Don't Complete It! Preventing Unhelpful Code Completion for Productive and Sustainable Neural Code Completion Systems
Zhensu Sun, Xiaoning Du, Fu Song, Shangwen Wang, Mingze Ni, Li Li, David Lo
TL;DR
This work addresses the productivity and energy cost waste caused by unhelpful code completions in neural code completion systems. It introduces FrugalCoder, an early-rejection mechanism that uses lightweight, learning-based estimators to predict completion quality from a code prompt and blocks prompts when the estimated quality is below a threshold $t$, thereby avoiding expensive LCM inferences. The authors identify four patterns of low-return prompts and validate FrugalCoder with five estimators across two LCMs (StarCoder and CodeGen2) and two languages (Java and Python), using BLEU-based scores and a human-annotated benchmark (HumanAccept). Key findings show that high-precision estimators (notably an encoder-only Transformer) can reject a meaningful portion of prompts with minimal overhead, improving acceptance rates and BLEU metrics for retained completions while significantly reducing computation, demonstrating practical potential for sustainable AI-assisted coding. The work provides publicly released data and artifacts and outlines future directions for more accurate estimators and broader industrial validation to maximize impact.
Abstract
Currently, large pre-trained language models are widely applied in neural code completion systems.
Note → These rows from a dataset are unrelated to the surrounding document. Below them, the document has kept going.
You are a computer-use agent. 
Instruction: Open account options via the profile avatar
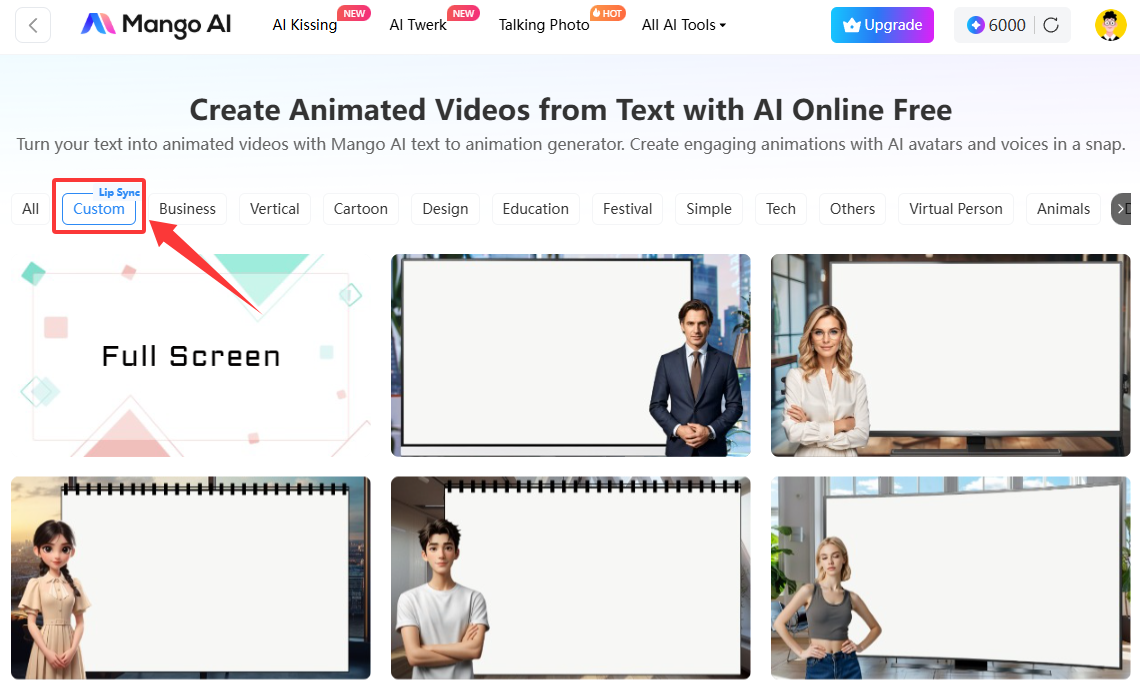pyautogui.click(x=1110, y=24)
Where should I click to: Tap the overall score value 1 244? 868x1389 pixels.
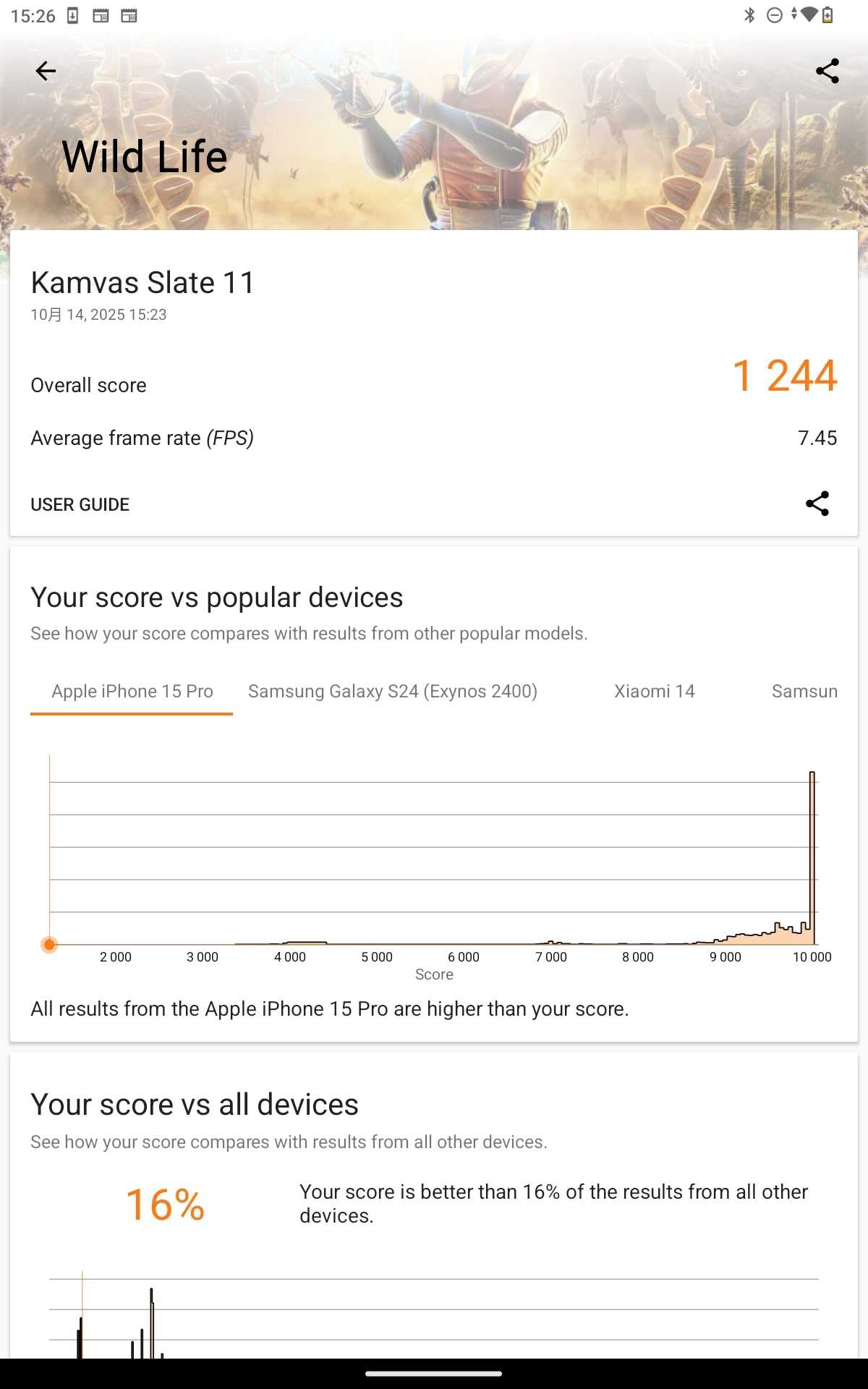coord(784,376)
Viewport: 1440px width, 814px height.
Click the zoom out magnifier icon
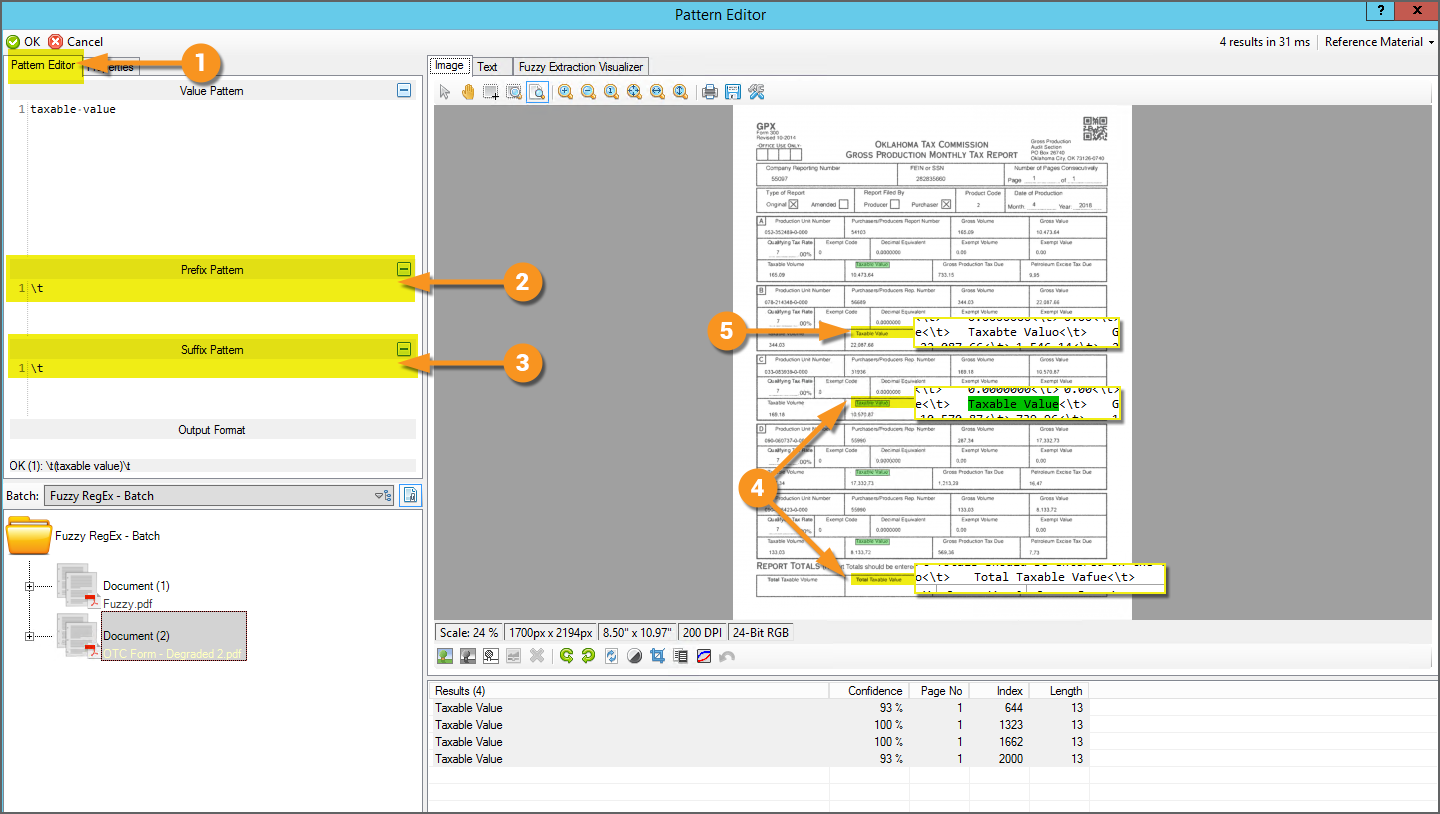click(588, 92)
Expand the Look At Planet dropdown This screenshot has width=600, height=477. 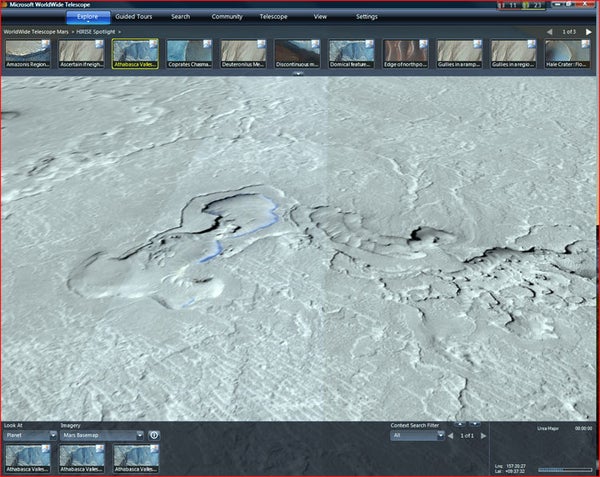[x=27, y=435]
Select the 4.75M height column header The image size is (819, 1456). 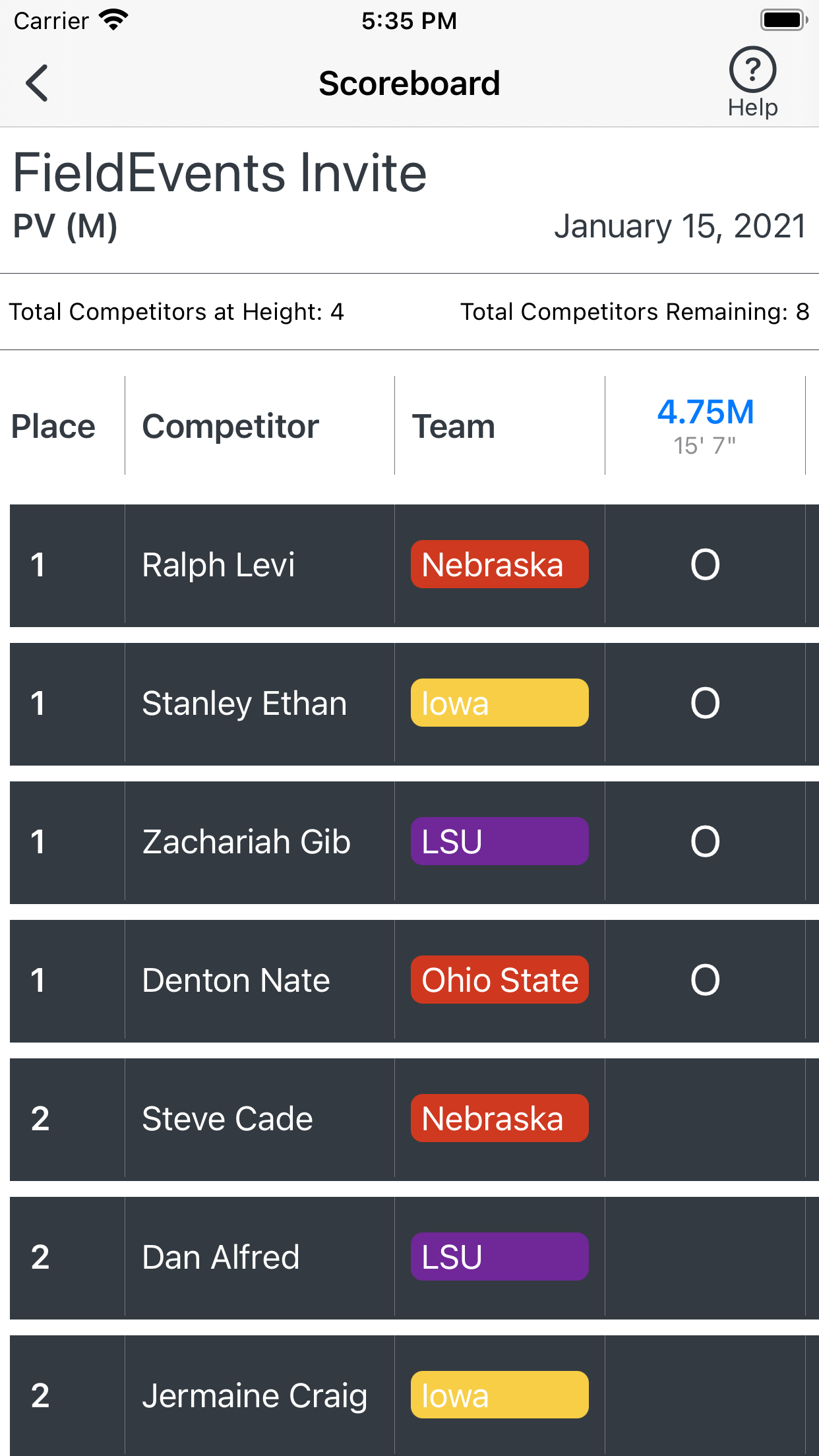705,425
Though large code models significantly outperform their smaller counterparts, around 70\% of displayed code completions from Github Copilot are not accepted by developers. Being reviewed but not accepted, their help to developer productivity is considerably limited and may conversely aggravate the workload of developers, as the code completions are automatically and actively generated in state-of-the-art code completion systems as developers type out once the service is enabled. Even worse, considering the high cost of the large code models, it is a huge waste of computing resources and energy, which severely goes against the sustainable development principle of AI technologies. However, such waste has never been realized, not to mention effectively addressed, in the research community for neural code completion. Hence, preventing such unhelpful code completions from happening in a cost-friendly way is of urgent need. To fill this significant gap, we first investigate the prompts of unhelpful code completions, called "low-return prompts". We empirically identify four observable patterns in low-return prompts, each lacking necessary information, making it difficult to address through enhancements to the model's accuracy alone. This demonstrates the feasibility of identifying such low-return prompts based on the prompts themselves. Motivated by this finding, we propose an early-rejection mechanism to turn down low-return prompts by foretelling the code completion qualities. The prompts that are estimated to receive unhelpful code completions will not be sent to the model. Furthermore, we investigated five types of estimators to demonstrate the feasibility of the mechanism. The experimental results show that the estimator can reject 20% of code completion requests with a 97.4% Precision.